High interleukin-6 levels correlate with diseases like cancer, autoimmune disorders, and infections. IL-6 receptor inhibitors (IL-6Ri), used for rheumatoid arthritis and COVID-19, may have wider uses. We apply drug-target Mendelian Randomization (MR) to study IL-6Ri’s effects.
To simulate the effects of genetically blocking the IL-6R, we selected single nucleotide polymorphisms (SNPs) within or near the IL6R gene that show significant genome-wide associations with C-reactive protein. Using rheumatoid arthritis and COVID-19 as positive controls, our primary research outcomes included the risk of asthma, asthmatic pneumonia, cor pulmonale, non-small cell lung cancer, small cell lung cancer, Parkinson’s disease, Alzheimer’s disease, ulcerative colitis, Crohn’s disease, systemic lupus erythematosus, type 1 diabetes, and type 2 diabetes.
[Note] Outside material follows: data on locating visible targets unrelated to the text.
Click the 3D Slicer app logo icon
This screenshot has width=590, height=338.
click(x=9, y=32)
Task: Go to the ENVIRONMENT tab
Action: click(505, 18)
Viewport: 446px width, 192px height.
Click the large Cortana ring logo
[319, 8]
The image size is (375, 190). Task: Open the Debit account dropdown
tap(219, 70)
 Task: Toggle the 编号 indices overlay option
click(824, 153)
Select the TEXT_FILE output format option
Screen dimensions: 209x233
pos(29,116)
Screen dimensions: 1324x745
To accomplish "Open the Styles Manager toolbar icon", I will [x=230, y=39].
The Inverse Variance Weighted (IVW) method served as our principal analytical approach, with the hypotheses of MR being evaluated through sensitivity and colocalization analyses. Additionally, we conducted Bayesian Mendelian Randomization analyses to minimize confounding and reverse causation biases to the greatest extent possible.
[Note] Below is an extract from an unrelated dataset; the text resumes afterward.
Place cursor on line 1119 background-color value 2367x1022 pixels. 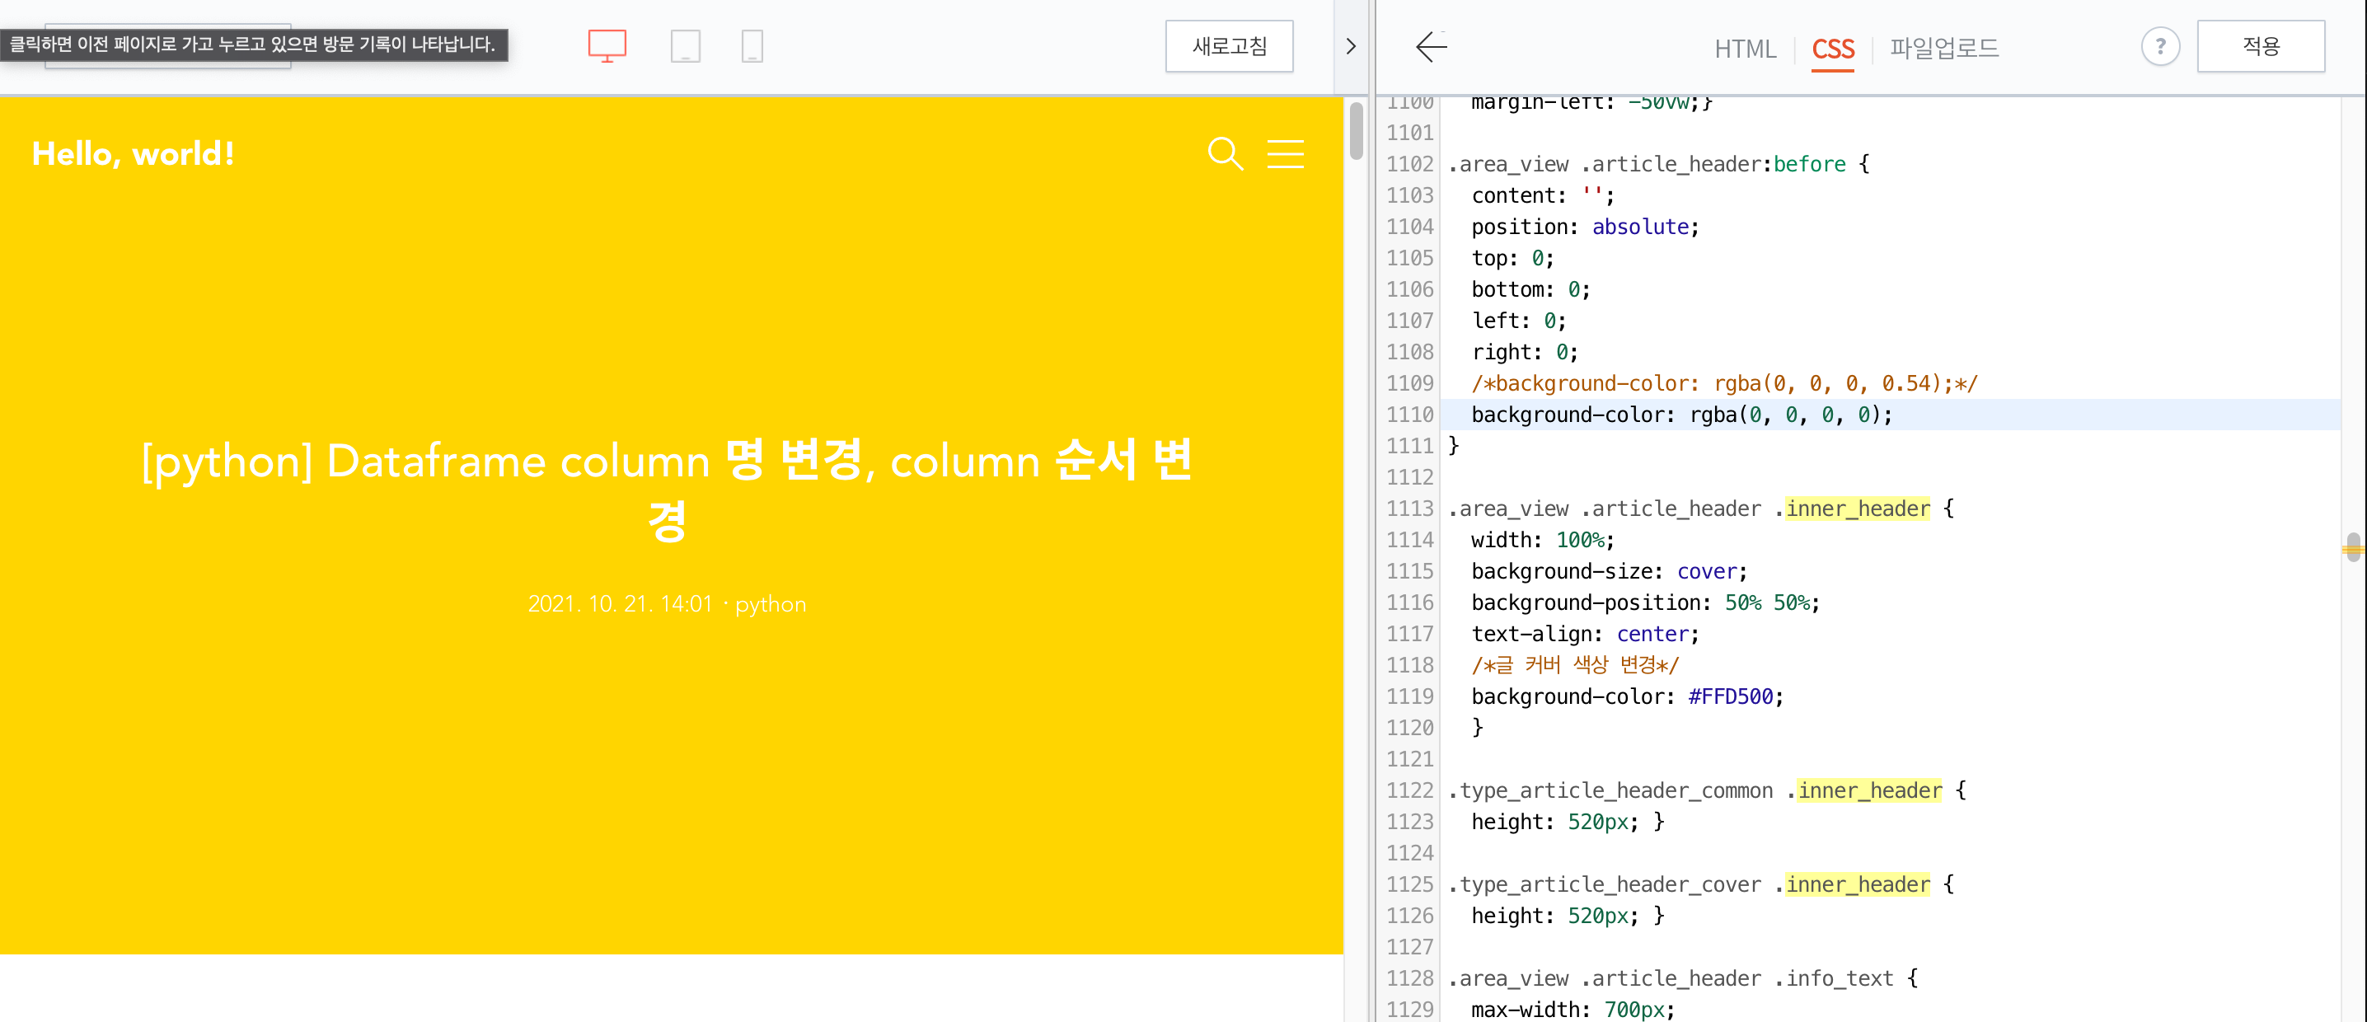(1730, 697)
IL-6 inhibitors significantly reduced the risk of idiopathic pulmonary fibrosis (OR= 0.278, 95% [CI], 0.138–0.558; P <0.001), Parkinson’s disease (OR = 0.354, 95% CI, 0.215–0.582; P <0.001), and positively influenced the causal relationship with Type 2 diabetes (OR = 0.759, 95% CI, 0.637–0.905; P = 0.002). However, these inhibitors increased the risk for asthma (OR = 1.327, 95% CI, 1.118–1.576; P = 0.001) and asthmatic pneumonia (OR = 1.823, 95% CI, 1.246–2.666; P = 0.002). The causal effect estimates obtained via the BWMR method are consistent with those based on the IVW approach. Similarly, sIL-6R also exerts a significant influence on these diseases.Diseases such as Alzheimer’s disease, Crohn’s disease, pulmonary heart disease, systemic lupus erythematosus, Type 1 diabetes, Non-small cell lung cancer and ulcerative colitis showed non-significant associations (p > 0.05) and were excluded from further analysis. Similarly, Small cell lung cancer were excluded due to inconsistent results. Notably, the colocalization evidence for asthmatic pneumonia (coloc.abf-PPH4 = 0.811) robustly supports its association with CRP. The colocalization evidence for Parkinson’s disease (coloc.abf-PPH4 = 0.725) moderately supports its association with CRP.
IL-6Ri may represent a promising therapeutic avenue for idiopathic pulmonary fibrosis, Parkinson’s disease, and Type 2 diabetes.